WHAT THE TASK ASKS :: Repeat word for word the part of the honey label thread below starting at "# Another label" and ending at "(Nov 30, 2011)".

PASSAGE ::
============================================================

# Another label question



## NCbeek (Mar 23, 2011)

With all the recent posts about labels I started thinking about my own. I've been either not putting a label on them since I'm basically selling to family, friends or friends of friends. Call it word-of-mouth if you will. Also using generic labels with just the word Honey on them for the friends of friends group. Been looking around online for images that I like and have found something that makes an appealing label and is very close to what I had in mind. I don't want to use something illegally, so how do I know if the image is copyrighted? There is no watermark or fee for purchase so can I use it? Going to see if one of my creative friends can change it a little to fit exactly what I want but the image will only be tweaked slightly.


----------



## Rader Sidetrack (Nov 30, 2011)

All 'art' is owned by its creator. Art without a copyright mark is still owned by its creator or licensee. But in some cases the owner/creator may grant a license to others for free use of that art.

============================================================

RECORDED DATA ::
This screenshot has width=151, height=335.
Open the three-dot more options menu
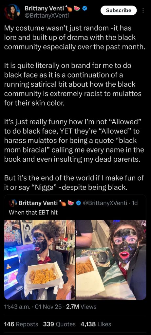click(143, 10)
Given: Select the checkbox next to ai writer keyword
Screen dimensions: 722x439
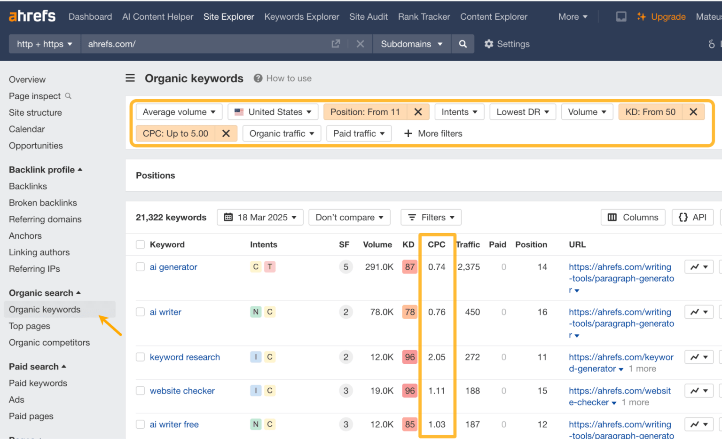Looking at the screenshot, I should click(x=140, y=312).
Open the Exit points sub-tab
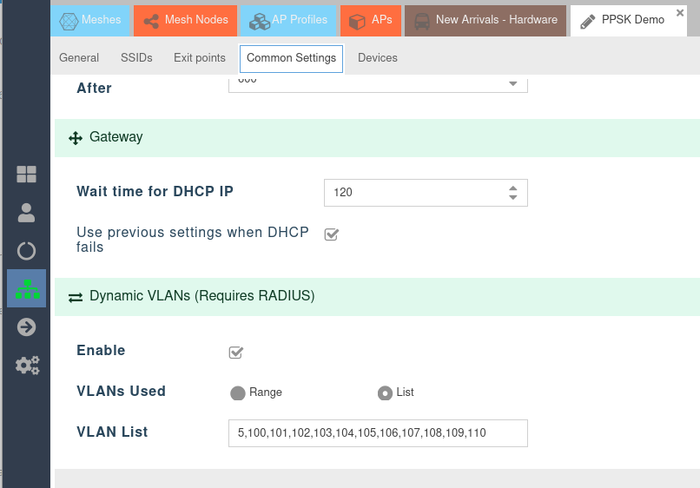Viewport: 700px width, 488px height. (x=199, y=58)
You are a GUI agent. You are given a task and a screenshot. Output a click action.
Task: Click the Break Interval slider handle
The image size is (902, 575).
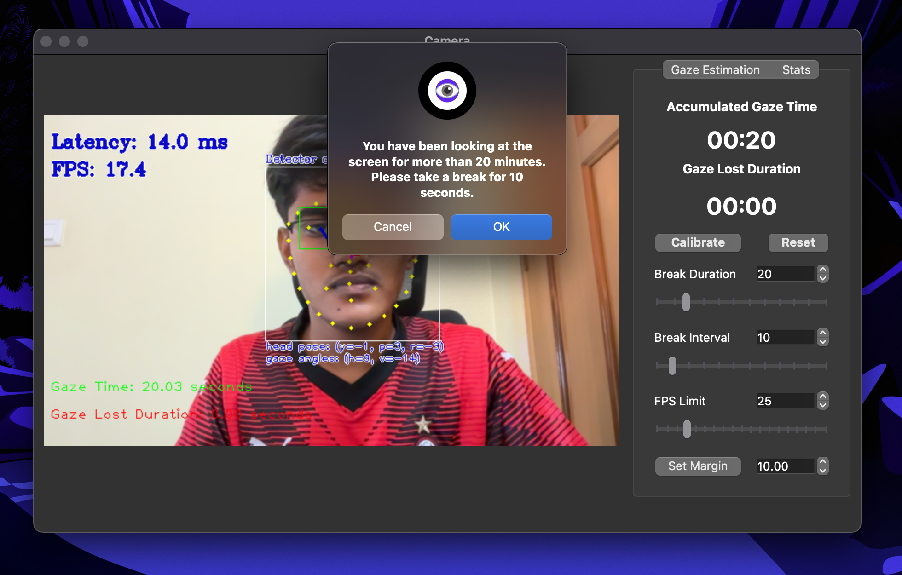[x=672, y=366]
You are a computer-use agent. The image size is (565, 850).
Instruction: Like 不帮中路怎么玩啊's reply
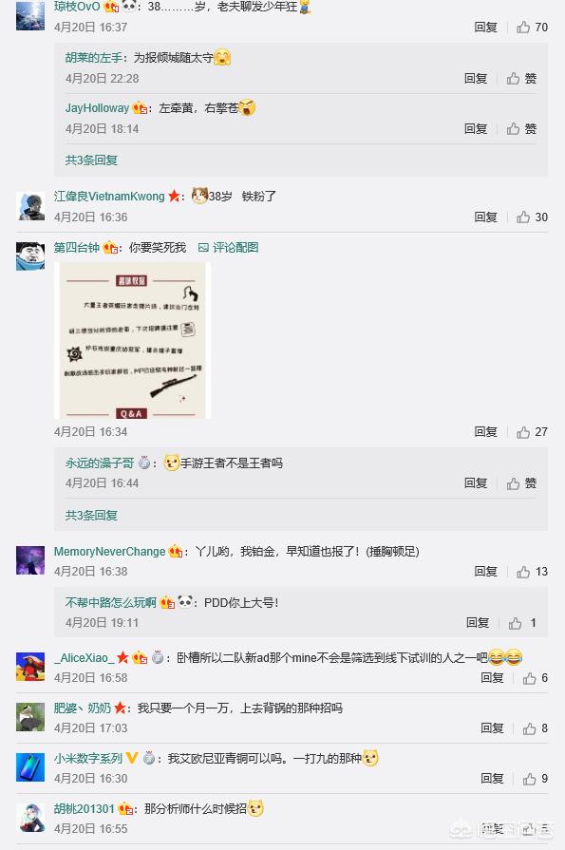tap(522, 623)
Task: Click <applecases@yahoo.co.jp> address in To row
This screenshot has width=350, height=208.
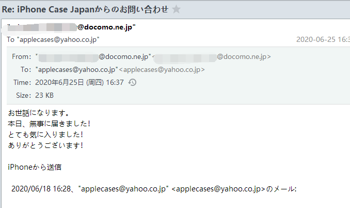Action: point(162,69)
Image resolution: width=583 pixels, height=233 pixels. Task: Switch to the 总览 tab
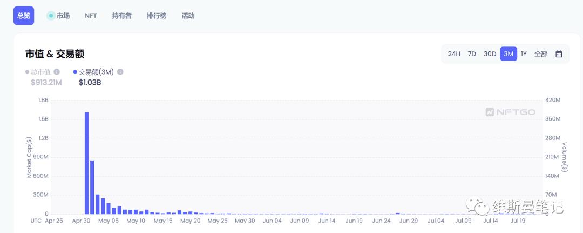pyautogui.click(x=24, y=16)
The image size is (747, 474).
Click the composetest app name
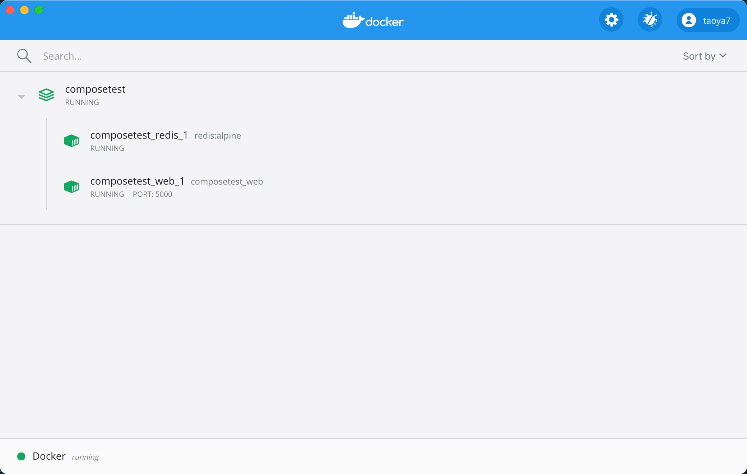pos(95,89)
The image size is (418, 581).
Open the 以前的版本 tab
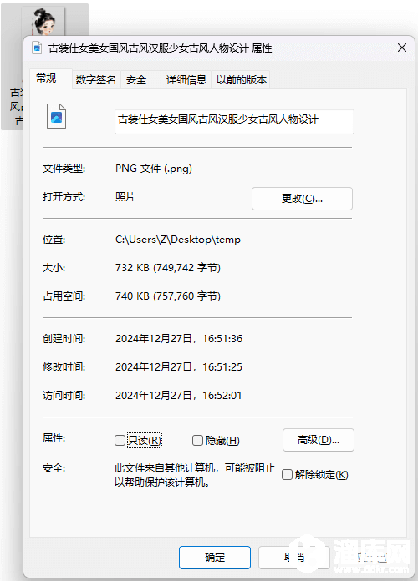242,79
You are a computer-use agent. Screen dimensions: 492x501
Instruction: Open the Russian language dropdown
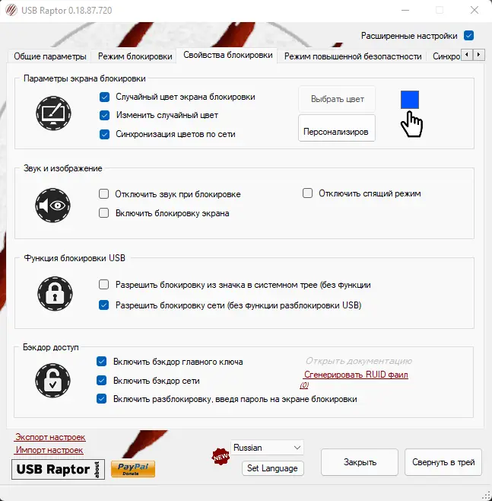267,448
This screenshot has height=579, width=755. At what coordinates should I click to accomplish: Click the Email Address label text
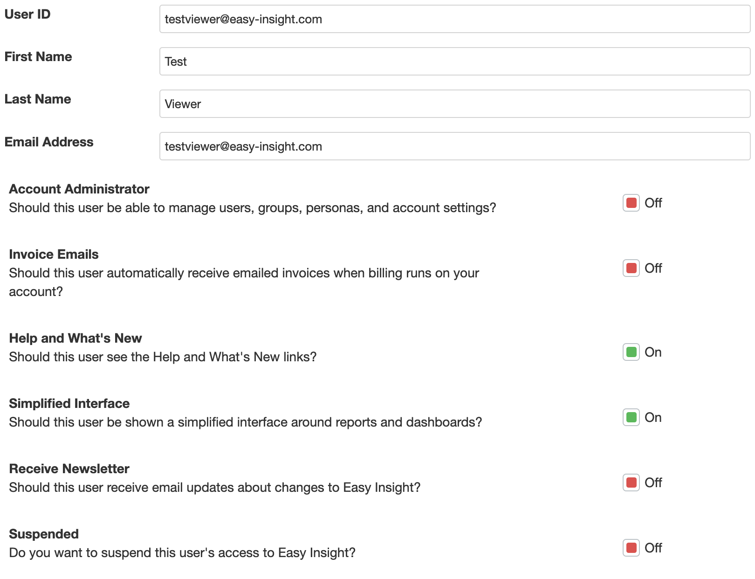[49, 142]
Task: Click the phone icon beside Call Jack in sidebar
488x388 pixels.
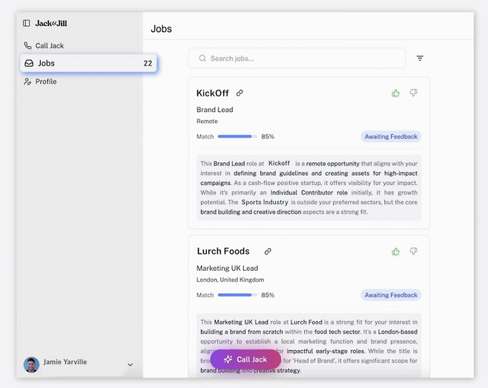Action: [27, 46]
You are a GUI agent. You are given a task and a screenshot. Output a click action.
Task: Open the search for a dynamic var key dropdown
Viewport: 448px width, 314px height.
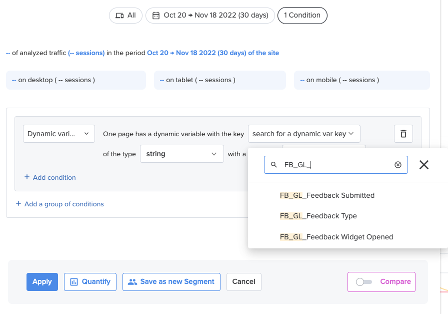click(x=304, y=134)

============================================================

THE REPLY ::
# Another label question



## NCbeek (Mar 23, 2011)

With all the recent posts about labels I started thinking about my own. I've been either not putting a label on them since I'm basically selling to family, friends or friends of friends. Call it word-of-mouth if you will. Also using generic labels with just the word Honey on them for the friends of friends group. Been looking around online for images that I like and have found something that makes an appealing label and is very close to what I had in mind. I don't want to use something illegally, so how do I know if the image is copyrighted? There is no watermark or fee for purchase so can I use it? Going to see if one of my creative friends can change it a little to fit exactly what I want but the image will only be tweaked slightly.


----------



## Rader Sidetrack (Nov 30, 2011)